### DATA RECORDS

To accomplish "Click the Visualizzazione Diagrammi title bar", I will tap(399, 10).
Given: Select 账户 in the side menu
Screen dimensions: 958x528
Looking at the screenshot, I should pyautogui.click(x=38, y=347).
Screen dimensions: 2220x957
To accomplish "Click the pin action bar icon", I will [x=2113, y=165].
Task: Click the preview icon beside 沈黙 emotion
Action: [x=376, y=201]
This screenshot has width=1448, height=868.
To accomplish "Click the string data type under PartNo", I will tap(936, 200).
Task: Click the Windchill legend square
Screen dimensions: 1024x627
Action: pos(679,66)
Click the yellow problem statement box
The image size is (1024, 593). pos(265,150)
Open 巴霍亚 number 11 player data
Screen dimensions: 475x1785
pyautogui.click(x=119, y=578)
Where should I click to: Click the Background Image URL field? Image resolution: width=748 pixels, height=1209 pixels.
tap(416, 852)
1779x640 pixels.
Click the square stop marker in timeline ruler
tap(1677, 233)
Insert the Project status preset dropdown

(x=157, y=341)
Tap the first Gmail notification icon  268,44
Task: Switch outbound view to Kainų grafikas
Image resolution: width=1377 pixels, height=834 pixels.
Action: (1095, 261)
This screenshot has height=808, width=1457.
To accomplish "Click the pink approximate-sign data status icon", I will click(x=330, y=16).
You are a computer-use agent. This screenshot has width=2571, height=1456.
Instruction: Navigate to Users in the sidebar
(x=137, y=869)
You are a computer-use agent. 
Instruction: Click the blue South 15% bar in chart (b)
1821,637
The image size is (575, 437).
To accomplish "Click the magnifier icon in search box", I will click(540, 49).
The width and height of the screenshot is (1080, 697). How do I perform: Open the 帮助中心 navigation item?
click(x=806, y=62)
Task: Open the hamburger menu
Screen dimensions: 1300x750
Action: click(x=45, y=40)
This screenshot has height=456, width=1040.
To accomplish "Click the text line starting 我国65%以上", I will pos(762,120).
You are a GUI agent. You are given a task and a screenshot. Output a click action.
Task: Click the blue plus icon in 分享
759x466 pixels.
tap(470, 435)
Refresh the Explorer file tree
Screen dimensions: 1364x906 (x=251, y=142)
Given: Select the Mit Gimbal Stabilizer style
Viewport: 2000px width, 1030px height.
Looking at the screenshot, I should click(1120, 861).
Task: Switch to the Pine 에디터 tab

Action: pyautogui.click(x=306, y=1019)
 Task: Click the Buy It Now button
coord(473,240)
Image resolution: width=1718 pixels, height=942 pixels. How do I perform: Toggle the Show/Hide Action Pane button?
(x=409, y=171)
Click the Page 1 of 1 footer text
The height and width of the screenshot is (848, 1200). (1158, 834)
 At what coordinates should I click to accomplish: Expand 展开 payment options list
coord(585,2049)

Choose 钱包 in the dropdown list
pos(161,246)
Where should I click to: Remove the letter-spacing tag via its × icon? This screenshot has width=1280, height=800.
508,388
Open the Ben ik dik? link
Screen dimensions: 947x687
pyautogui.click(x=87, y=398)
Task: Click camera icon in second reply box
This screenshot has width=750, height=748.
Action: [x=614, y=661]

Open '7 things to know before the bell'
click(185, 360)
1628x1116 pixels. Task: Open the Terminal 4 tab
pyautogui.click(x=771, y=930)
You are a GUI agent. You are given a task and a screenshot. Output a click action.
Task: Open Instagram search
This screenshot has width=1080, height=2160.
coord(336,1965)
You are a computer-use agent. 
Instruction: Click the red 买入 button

######

## GIVEN EXERCISE:
Rewrite all of the lines above, replacing "hamburger menu" with "navigation drawer" and leaving everything else unchanged.

## EXPECTED ANSWER:
To accomplish "Click the Visualizzazione Diagrammi title bar", I will tap(399, 10).
Given: Select 账户 in the side menu
Screen dimensions: 958x528
Looking at the screenshot, I should pyautogui.click(x=38, y=347).
Screen dimensions: 2220x957
To accomplish "Click the pin action bar icon", I will [x=2113, y=165].
Task: Click the preview icon beside 沈黙 emotion
Action: [x=376, y=201]
This screenshot has width=1448, height=868.
To accomplish "Click the string data type under PartNo", I will tap(936, 200).
Task: Click the Windchill legend square
Screen dimensions: 1024x627
Action: pos(679,66)
Click the yellow problem statement box
The image size is (1024, 593). pos(265,150)
Open 巴霍亚 number 11 player data
Screen dimensions: 475x1785
pyautogui.click(x=119, y=578)
Where should I click to: Click the Background Image URL field? Image resolution: width=748 pixels, height=1209 pixels.
tap(416, 852)
1779x640 pixels.
Click the square stop marker in timeline ruler
tap(1677, 233)
Insert the Project status preset dropdown

(x=157, y=341)
Tap the first Gmail notification icon  268,44
Task: Switch outbound view to Kainų grafikas
Image resolution: width=1377 pixels, height=834 pixels.
Action: (1095, 261)
This screenshot has height=808, width=1457.
To accomplish "Click the pink approximate-sign data status icon", I will click(x=330, y=16).
You are a computer-use agent. This screenshot has width=2571, height=1456.
Instruction: Navigate to Users in the sidebar
(x=137, y=869)
You are a computer-use agent. 
Instruction: Click the blue South 15% bar in chart (b)
1821,637
The image size is (575, 437).
To accomplish "Click the magnifier icon in search box", I will click(540, 49).
The width and height of the screenshot is (1080, 697). How do I perform: Open the 帮助中心 navigation item?
click(x=806, y=62)
Task: Open the navigation drawer
Screen dimensions: 1300x750
Action: click(x=45, y=40)
This screenshot has height=456, width=1040.
To accomplish "Click the text line starting 我国65%以上", I will pos(762,120).
You are a GUI agent. You are given a task and a screenshot. Output a click action.
Task: Click the blue plus icon in 分享
759x466 pixels.
tap(470, 435)
Refresh the Explorer file tree
Screen dimensions: 1364x906 (x=251, y=142)
Given: Select the Mit Gimbal Stabilizer style
Viewport: 2000px width, 1030px height.
Looking at the screenshot, I should click(1120, 861).
Task: Switch to the Pine 에디터 tab

Action: pyautogui.click(x=306, y=1019)
 Task: Click the Buy It Now button
coord(473,240)
Image resolution: width=1718 pixels, height=942 pixels. How do I perform: Toggle the Show/Hide Action Pane button?
(x=409, y=171)
Click the Page 1 of 1 footer text
The height and width of the screenshot is (848, 1200). (1158, 834)
 At what coordinates should I click to accomplish: Expand 展开 payment options list
coord(585,2049)

Choose 钱包 in the dropdown list
pos(161,246)
Where should I click to: Remove the letter-spacing tag via its × icon? This screenshot has width=1280, height=800.
508,388
Open the Ben ik dik? link
Screen dimensions: 947x687
pyautogui.click(x=87, y=398)
Task: Click camera icon in second reply box
This screenshot has width=750, height=748.
Action: [x=614, y=661]

Open '7 things to know before the bell'
click(185, 360)
1628x1116 pixels. Task: Open the Terminal 4 tab
pyautogui.click(x=771, y=930)
You are a GUI agent. You are given a task and a screenshot. Output a click action.
Task: Open Instagram search
This screenshot has width=1080, height=2160.
coord(336,1965)
You are a computer-use agent. 
Instruction: Click the red 买入 button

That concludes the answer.